Cole performs injections for pain management using ultrasound guidance. There is good evidence showing that ultrasound-guided injections have superior accuracy over non-guided injections into joints and other areas in the body.

“We know that some portion of the time – sometimes up to 50% or greater – when you inject a joint without guidance, you’ll miss the joint,” said Cole. That can lead to lack of pain relief, potential damage to surrounding structures, and additional unnecessary tests or injections.

“Ultrasound is painless and does not expose patients to radiation,” said Cole. “It also allows me to use smaller needles which reduces discomfort during the procedure and may minimize the risk of complications.”

Cole performs ultrasound-guided injections into joints at his office.

“These procedures are usually well-tolerated with minimal discomfort,” said Cole. “Typically, the patient is asked to lie down or sit on the exam table, and then I examine the area of interest with ultrasound. We then mark and clean the area to be injected and numb the skin completely prior to doing the injection.”

If a patient is interested, Cole will show them the ultrasound screen during the procedure so they can see what is being done. The patient is then monitored for a short period of time to make sure they are doing well before leaving the office.

Radiofrequency ablation

Another procedure that is effective in reducing chronic, severe pain in some individuals involves burning nerves. This is called radiofrequency ablation.

“There are small nerves that carry pain signals to the brain. We can eliminate that pain signal by burning the nerve so that that body doesn’t feel pain,” said Cole.

This procedure, often highly effective in providing permanent relief for chronic back pain associated with arthritis, is performed using fluoroscopic guidance and is done at the hospital.
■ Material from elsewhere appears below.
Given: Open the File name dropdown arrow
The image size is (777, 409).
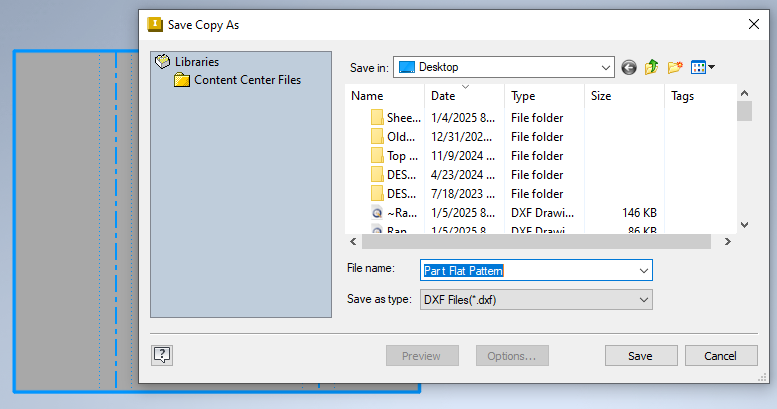Looking at the screenshot, I should [643, 270].
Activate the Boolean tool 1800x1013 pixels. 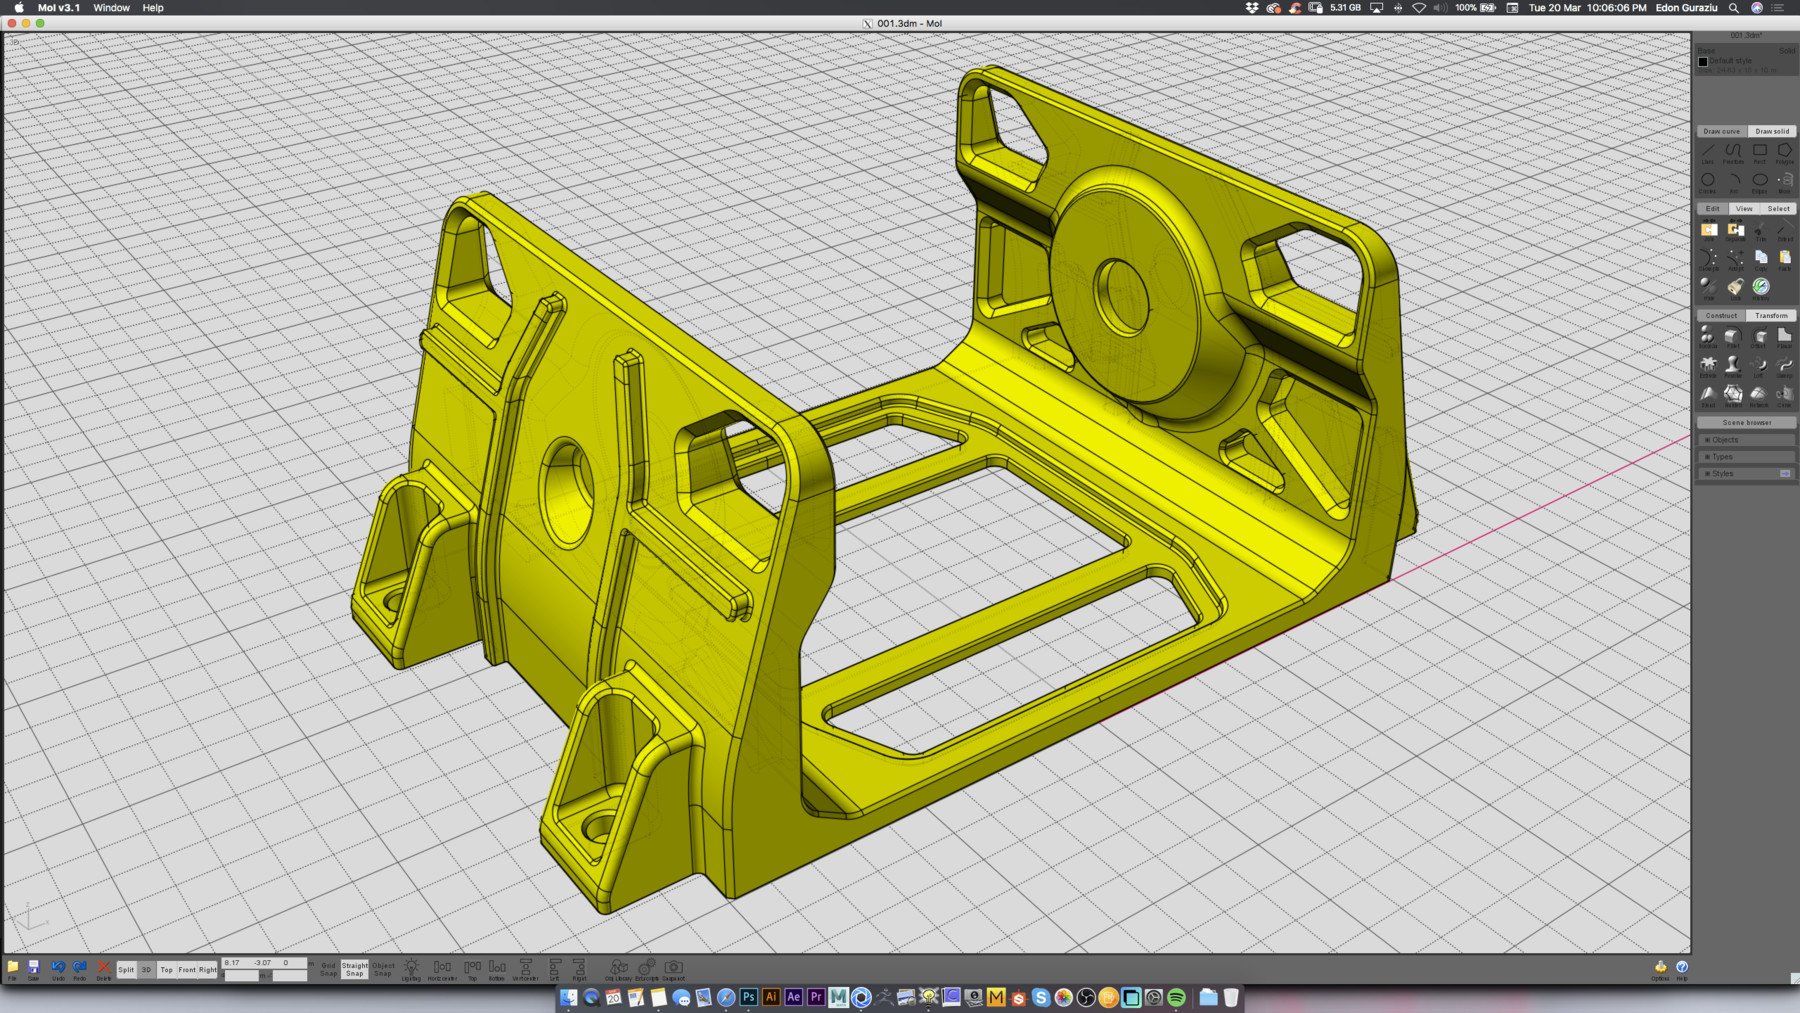coord(1708,336)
Radiofrequency ablation is usually well-tolerated and the patient receives pain medication during the procedure to help with any discomfort.

“Data shows that the benefit from this procedure typically lasts about one year. My experience is that is provides more lasting and often permanent benefit when performed appropriately,” said Cole.

To help ensure good results, Cole performs two sets of nerve blocks prior to an ablation procedure.

“Individuals who have severe, chronic pain sometimes more or less give up and think they have to live with it. But that doesn’t have to be the case,” said Cole. “We have the technology now to help people with pain so that they can do the things they want to do.

“Pain can’t always be eliminated, but we can often reduce it to the point that patients are able to get back to work and otherwise get on with their lives.”

Southwest Health Notes is a public service feature provided by Southwest Memorial Hospital in Cortez, Colorado. The information provided herein is not intended as patient-specific medical advice or as a substitute for consultation with your personal health-care provider.